Public schools in North Carolina were forced by the state to require students and staff to wear masks during the 2020-21 school year in an attempt to protect against COVID-19.

This current school year that decision was left to the individual school boards. However, it could be argued that the state was still trying to backdoor the mask mandate for the current year by requiring very different COVID-19 protocols for school systems that made masks optional versus those that required masks. The differing protocols are the reason some districts that voted over the summer to begin school without a mandate, went back and put mandates in place just before or at the very beginning of the school year.

Harnett County was one of those districts that reversed its decision and put the mandate back in place, but no longer.

This past week Harnett County became the first area school district to allow students and staff to decide for themselves if they want to wear masks. The board voted in September to remove the mandate requiring masks, effective Tuesday, Oct. 5, and re-affirmed that decision at the Monday, Oct. 4, meeting in Lillington by a 4-1 vote. Chairman Eddie Jaggers, Vice Chairman Don Godfrey, members Jason Lemon and Joey Powell voted in favor. Vivian Bennett voted against. Speaking just prior to the vote, Godfrey spoke about the divisiveness that has come about from differing opinions people have about the best way to deal with COVID-19. “It’s caused families to turn against each other. It’s caused neighbors to turn against each other, all because we have a different opinion”, he said. Godfrey pled for civility from the public, especially on social media. Bennett spoke about keeping Harnett County safe and said that she felt masks helped to do that. She told of a friend who wears their mask always, even sleeping in it.

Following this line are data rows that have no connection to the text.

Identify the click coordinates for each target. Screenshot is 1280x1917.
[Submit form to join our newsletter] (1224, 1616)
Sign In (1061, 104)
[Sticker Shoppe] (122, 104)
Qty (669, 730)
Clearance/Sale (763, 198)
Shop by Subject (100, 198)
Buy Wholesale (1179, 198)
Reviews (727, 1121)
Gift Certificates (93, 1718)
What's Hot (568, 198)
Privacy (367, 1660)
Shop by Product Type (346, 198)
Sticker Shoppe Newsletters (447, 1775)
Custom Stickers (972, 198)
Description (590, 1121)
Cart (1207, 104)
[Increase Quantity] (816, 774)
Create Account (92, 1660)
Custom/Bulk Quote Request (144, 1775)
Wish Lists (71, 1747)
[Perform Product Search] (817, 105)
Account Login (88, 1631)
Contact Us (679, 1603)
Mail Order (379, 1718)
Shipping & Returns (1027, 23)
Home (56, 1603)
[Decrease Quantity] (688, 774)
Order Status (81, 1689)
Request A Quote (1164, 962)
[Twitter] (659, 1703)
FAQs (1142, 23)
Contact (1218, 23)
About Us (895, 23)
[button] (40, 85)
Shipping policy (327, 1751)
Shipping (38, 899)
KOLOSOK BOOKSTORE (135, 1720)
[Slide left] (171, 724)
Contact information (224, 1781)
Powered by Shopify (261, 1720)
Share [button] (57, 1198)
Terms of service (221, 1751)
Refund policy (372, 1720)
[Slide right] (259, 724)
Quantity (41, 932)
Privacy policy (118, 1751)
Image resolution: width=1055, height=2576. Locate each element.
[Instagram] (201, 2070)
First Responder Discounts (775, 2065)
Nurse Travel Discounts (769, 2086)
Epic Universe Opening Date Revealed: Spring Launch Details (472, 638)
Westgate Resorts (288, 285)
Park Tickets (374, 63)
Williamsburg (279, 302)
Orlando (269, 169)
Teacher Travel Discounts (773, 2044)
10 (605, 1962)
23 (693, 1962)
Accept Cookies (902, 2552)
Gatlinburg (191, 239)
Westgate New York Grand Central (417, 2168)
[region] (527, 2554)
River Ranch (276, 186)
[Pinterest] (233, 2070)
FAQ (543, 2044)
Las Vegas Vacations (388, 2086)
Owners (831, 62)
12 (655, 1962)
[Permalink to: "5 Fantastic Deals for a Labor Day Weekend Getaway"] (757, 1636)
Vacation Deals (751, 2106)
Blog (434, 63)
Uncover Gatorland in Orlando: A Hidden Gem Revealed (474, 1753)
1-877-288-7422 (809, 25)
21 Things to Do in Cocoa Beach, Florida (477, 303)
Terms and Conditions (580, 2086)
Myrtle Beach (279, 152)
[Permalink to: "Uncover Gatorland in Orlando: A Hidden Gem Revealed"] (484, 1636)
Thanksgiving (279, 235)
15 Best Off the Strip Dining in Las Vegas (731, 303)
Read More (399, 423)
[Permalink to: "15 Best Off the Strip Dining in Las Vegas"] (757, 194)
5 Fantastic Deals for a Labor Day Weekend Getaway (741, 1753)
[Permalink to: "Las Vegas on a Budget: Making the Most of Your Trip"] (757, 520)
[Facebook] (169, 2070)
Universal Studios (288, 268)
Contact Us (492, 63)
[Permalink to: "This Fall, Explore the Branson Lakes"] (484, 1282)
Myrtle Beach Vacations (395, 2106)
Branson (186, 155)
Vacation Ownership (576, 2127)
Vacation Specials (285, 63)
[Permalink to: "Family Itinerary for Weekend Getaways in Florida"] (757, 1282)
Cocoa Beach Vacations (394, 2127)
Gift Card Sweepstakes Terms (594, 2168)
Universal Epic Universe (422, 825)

On Aug. 2, the Lee County Board of Education voted 5-2 in favor of a mask mandate for students and staff. Chair Sandra Bowen, Vice Chair Christine Hilliard, members Patrick Kelly, Pat McCracken and Lynn Smith voted in favor of the mandate. Pam Sutton and Sherry Womack voted against. That decision was upheld again at the September meeting.

At the Aug. 2 meeting, Bowen spoke of her desire to keep her unvaccinated mother safe from exposure that could come from Bowen’s daughter possibly picking up the virus at school saying, “The idea that my daughter, who is not vaccinated because she’s not eligible, could potentially pick up a deadly disease and bring it home to my mother. My mother is elderly. She is in great health. She has chosen, for her own reasons, not to get vaccinated.” Bowen later added, “At the end of the day your rights end at the tip of my nose and your COVID will too, because I’ll have a mask on.” That logic would seem to imply if Bowen’s daughter wore a mask, she wouldn’t pick up the virus and bring it home, because the mask would stop it cold. Having her daughter wear a mask is a decision well within Bowen’s rights as a parent, but Bowen went on to say that she has an obligation to protect other people’s children too, saying, “My obligation is to protect them from what I see as a potential harm. And, if that duty infringes on your parental rights, or what you perceive to be your parental rights, know that it’s done with the best of intentions and I love your children enough to protect them as if they were my own.”

So, are mask mandates for children needed protection or senseless over-protection? How can we know? We can wait and see what happens in Harnett or we can look right here in Lee County.

Grace Christian School, with an over 40% increase in K-12 enrollment from the 2019-20 school year, successfully completed the 2020-21 school year entirely with no mask mandate. A year that was so successful, the 2021-22 year saw another year over year enrollment increase of more than 40%. Some wear masks, but none are required. Certainly, the mask issue wasn’t the only factor driving the increase in enrollment but the increase most likely would not have happened if the mask optional policy would have failed.

What about protecting the school staff? It’s hard to imagine that there’s any adult that desires to be vaccinated but hasn’t gotten the shot. The opportunities have been almost endless. Also, there are over 9,000 documented cases of Lee County residents that have contracted the virus who are now carrying natural immunity, plus more that had the virus but only tested at home or not at all. As for children, the American Academy of Pediatrics says, “At this time, it appears that severe illness due to COVID-19 is uncommon among children.”

The Lee County Board of Education meets Tuesday. It’s time to stop forcing masks on children. Truly, masks never should have been forced on them at all.